Aereo draws more viewers to the programming, and hence to the ads. But it devalues the cable subscriptions that people buy largely in order to access local and live programming without having to fuss with an antenna. “It is clear that the broadcast business needs a dual revenue stream from both ad and subscription to be viable,” Carey told the crowd at the NAB convention. And he made it clear which revenue stream is more important: “We simply cannot provide the type of quality sports, news, and entertainment content that we do from an ad-supported-only business model. We have no choice but to develop business solutions that ensure we continue to remain in the driver’s seat of our own destiny.”
Such a move, though, especially if copied by other networks, “could cripple the network-local station broadcast model,” notes AdWeek‘s Katy Bachman.
There is some irony in the fact that Aereo’s threat to TV has broadcasters considering retreating behind cable’s walls, which themselves are under threat from the Internet. While “cord cutting” isn’t so far a huge problem for cable companies, it is a problem. Only about 5% of viewers gave up on pay-TV last year, according to Nielsen, but that number is slowly growing as Internet-viewing options proliferate. So far the threat is mainly from the likes of Netflix (NFLX) and Amazon (AMZN), which offer a range of movies and TV shows for a fraction of the cost of a cable subscription, which can run higher than $100 a month.
Live sports and local news are keeping a lot of viewers within the cable fold, but that’s just the kind of programming that Aereo offers. Meanwhile, HBO — which, like Fortune, is currently owned by Time Warner (TWX) — has hinted that it might make its HBO Go streaming service to all who want to subscribe, even if they don’t have a cable subscription, which is now required. For the moment, it seems like HBO believes it can make more money from the fees it collects from cable subscribers than it could make battling it out on the Internet, where prices are extremely low.

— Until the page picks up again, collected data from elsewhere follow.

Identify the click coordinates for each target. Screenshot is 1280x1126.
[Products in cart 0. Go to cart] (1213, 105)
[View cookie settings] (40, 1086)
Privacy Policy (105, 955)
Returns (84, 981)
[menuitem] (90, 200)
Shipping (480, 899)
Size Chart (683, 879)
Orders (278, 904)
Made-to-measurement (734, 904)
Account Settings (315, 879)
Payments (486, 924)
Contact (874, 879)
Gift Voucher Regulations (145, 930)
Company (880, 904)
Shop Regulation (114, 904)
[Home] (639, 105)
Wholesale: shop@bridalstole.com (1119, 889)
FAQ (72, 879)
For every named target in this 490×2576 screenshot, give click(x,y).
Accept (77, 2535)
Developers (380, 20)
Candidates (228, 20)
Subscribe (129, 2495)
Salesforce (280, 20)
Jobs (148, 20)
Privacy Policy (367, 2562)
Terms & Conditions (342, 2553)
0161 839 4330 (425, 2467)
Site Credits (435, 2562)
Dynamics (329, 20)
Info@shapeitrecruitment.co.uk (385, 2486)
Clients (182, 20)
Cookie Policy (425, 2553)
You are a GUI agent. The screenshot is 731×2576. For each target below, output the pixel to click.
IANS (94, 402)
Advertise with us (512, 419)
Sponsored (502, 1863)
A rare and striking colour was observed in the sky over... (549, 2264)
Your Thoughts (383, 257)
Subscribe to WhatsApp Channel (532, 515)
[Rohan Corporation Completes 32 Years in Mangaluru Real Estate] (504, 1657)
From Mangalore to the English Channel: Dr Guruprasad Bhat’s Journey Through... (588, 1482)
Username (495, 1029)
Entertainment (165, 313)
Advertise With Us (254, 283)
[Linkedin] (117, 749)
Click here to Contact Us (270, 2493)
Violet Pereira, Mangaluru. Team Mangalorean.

But the fact that HBO is even thinking about such a move represents another crack in cable’s walled fortress.
A lot of people subscribe to cable mainly to have access to programming from networks like HBO, Showtime, and AMC. If such fare makes its way to the Internet separately from cable, the rationale for having a cable subscription will be that much harder to defend, especially if Aereo is allowed to remain in business.